Nelson George’s Documentary Chronicling The Black Artist Community of
Fort Greene Debuts On February 2nd At 8:30 PM (ET/PT)
LOS ANGELES, CA (January 20, 2012) – SHOWTIME will begin a month-long series of programming in honor of Black History Month, on Thursday, February 2nd at 8:30 PM (ET/PT). The night kicks off with Brooklyn Boheme, an intimate portrait of the Black arts movement that exploded in Fort Greene/Clinton Hill from the mid-1980s through the 90s as told by writer, director, historian and twenty-year plus Brooklyn resident Nelson George.

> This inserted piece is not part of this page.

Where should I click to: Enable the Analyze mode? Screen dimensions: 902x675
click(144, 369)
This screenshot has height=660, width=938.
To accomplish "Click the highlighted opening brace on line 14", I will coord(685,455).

George explores the neighborhood and the lives of his friends and colleagues, celebrating the creativity, lifestyle and love stories of a true Black bohemia. “Brooklyn Boheme” was the street slang term used, sometimes affectionately and sometimes not, to describe those who lived in the area. Unlike the legendary Harlem Renaissance of the 1920s, which was largely a literary scene, the artists collected in these neighborhoods were involved with newer means of expression (film, rock music, hip-hop, avant garde theater, stand-up comedy and photography) as well as with the traditional African-American artistic pursuits (poetry and jazz).Some of the most influential figures in Black pop culture called Fort Greene, Brooklyn home at one point in the “bad old days” of the 1970s, the nascent but vibrant artists’ enclave in the 1980s, and when it hit its apex in the 1990s. From filmmaker Spike Lee to novelist Terry McMillan, from jazz men Wynton and Branford Marsalis to hip-hop icon Notorious B.I.G. to neo-soul goddess Erykah Badu, their work was deeply affected by the people they met and the strong sense of community they shared. Other artistic icons from the neighborhood featured in the documentary who shaped the Fort Greene/Clinton Hill Black arts era include comedian Chris Rock, actress Rosie Perez, guitarist Vernon Reid, playwright Lisa Jones Chapman, visual artist Lorna Simpson, cultural critic Touré, actor Saul Williams, award-winning recording artists Talib Kweli, Common and Mos, authors Kevin Powell and Carl Hancock Rux, among others.
George, in collaboration with documentary and commercial director Diane Paragas, explores why several generations of African Americans settled in Fort Greene/Clinton Hill and how it has evolved.